Even though it is still a rather new concept, most computer users are now fully aware of cloud computing, its advantages and its disadvantages. Most of us have experienced cloud computing in some capacity or another, and many of us have done so without even realizing it. Cisco is taking the concept of the cloud one step farther, however, with their recent unveiling of fog computing.

What is Fog Computing?

As if cloud computing wasn't complex enough, Cisco, one of the IT industry's leading pioneers, has introduced the idea of fog computing. According to Cisco, fog computing is meant to forge a distributed and combined computing infrastructure from the network edge, thereby letting applications take advantage of billions of devices that are already connected to the Internet of Things, sometimes referred to as IoT.

Through Cisco's newly introduced IOx, which serves as a connectivity platform for Cisco-based routers and switches, users will be able to leverage all of the devices within the IoT to better manage and process the amount of data that is expected within the next few years. Not only will organizations be able to storage and protect an increased amount of data, but the open source design and open application environment of IOX lets software developers utilize their own applications and devices on the network's edge in support of growing data concerns in nearly every industry.

Guido Jouret, general manager for Cisco's internal Internet of Things Business Group, spoke highly of the new technology. "Cisco is very excited to accelerate innovation in the Internet of Things by delivering IOx, which provides the ability to combine computation and communication on our ruggedized routers and other devices. We believe that this turns the network into the fourth platform for computing, which will unleash new applications in manufacturing, transportation, smart cities and many other industries."

Real World Examples

In early 2014, Cisco met with a group of industry professionals in order to promote fog computing and to disseminate their goals regarding the new technology.
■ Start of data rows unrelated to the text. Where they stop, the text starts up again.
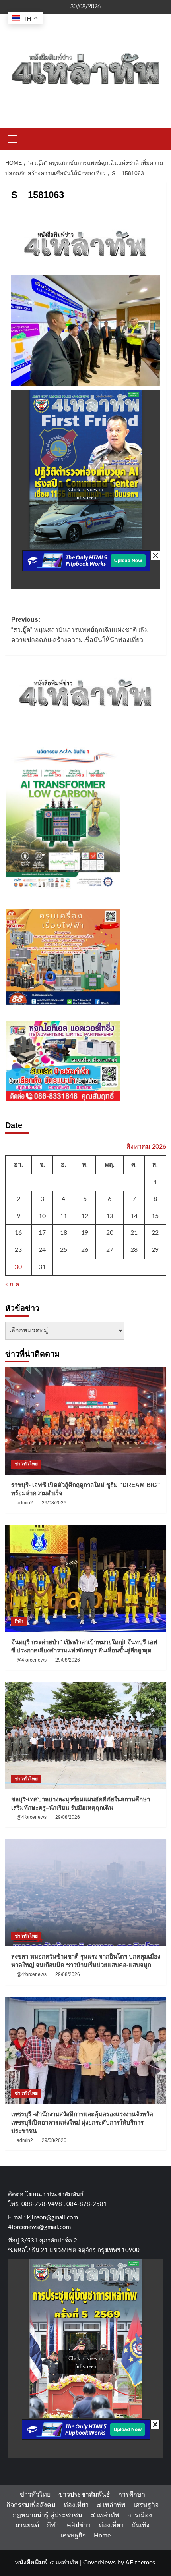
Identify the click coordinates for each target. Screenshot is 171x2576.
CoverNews (99, 2562)
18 (63, 1233)
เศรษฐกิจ (146, 2505)
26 (84, 1250)
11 (63, 1216)
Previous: (80, 629)
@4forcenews (32, 1660)
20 (109, 1233)
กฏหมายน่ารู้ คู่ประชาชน (47, 2515)
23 (18, 1250)
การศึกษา (131, 2494)
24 (42, 1250)
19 (84, 1233)
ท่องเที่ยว (76, 2505)
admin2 (25, 1503)
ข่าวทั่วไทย (26, 1464)
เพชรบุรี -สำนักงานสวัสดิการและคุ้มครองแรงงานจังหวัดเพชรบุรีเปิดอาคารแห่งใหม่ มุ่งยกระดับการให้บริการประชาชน (82, 2122)
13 (109, 1216)
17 (42, 1233)
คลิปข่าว (79, 2525)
During the presentation, Cisco representatives offered four real world examples regarding the benefits of fog computing.

Their first example talked about smart energy initiatives, pointing to load-balancing software that is capable of hot-swapping energy sources such as solar and wind power in order to accommodate community needs as well as pricing trends in real time. This type of innovation requires the instantaneous transferring and processing of extraordinarily large amounts of data, the likes of which can only be managed through a combined, concentrated computational force such as that of the network edge and fog computing.
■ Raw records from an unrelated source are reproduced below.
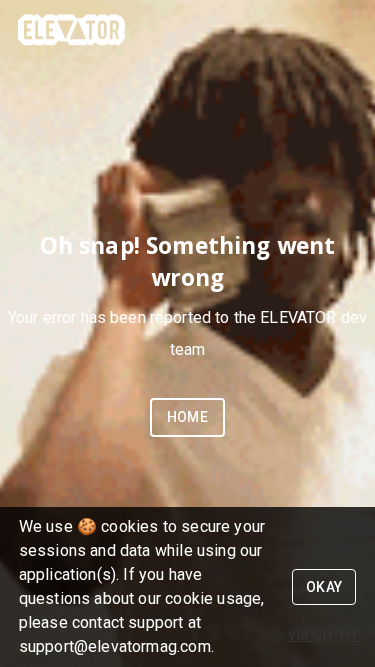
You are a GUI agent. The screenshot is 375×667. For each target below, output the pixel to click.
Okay (324, 587)
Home (188, 417)
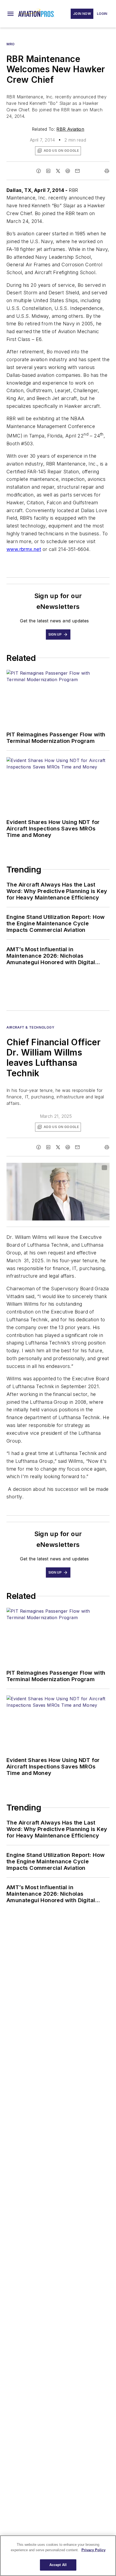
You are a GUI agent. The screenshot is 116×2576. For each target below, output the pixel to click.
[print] (107, 171)
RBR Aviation (70, 129)
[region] (58, 2555)
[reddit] (67, 171)
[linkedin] (48, 171)
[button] (10, 14)
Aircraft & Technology (30, 1027)
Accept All (58, 2565)
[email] (77, 171)
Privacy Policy (93, 2550)
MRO (10, 44)
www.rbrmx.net (23, 549)
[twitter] (58, 171)
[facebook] (38, 171)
Another real world example talked about a recent innovation in air vents which allows advanced sensors to scan the air going in and out of underground mines, thereby adjusting the flow of air in dangerous conditions. Again, such information can only be transferred and processed through the combined efforts of the billions of devices that are already a part of the IoT. Moreover, Cisco predicts an estimated 50 billion devices connected through the IoT by the year 2020, which will result in data flows that have never been seen before.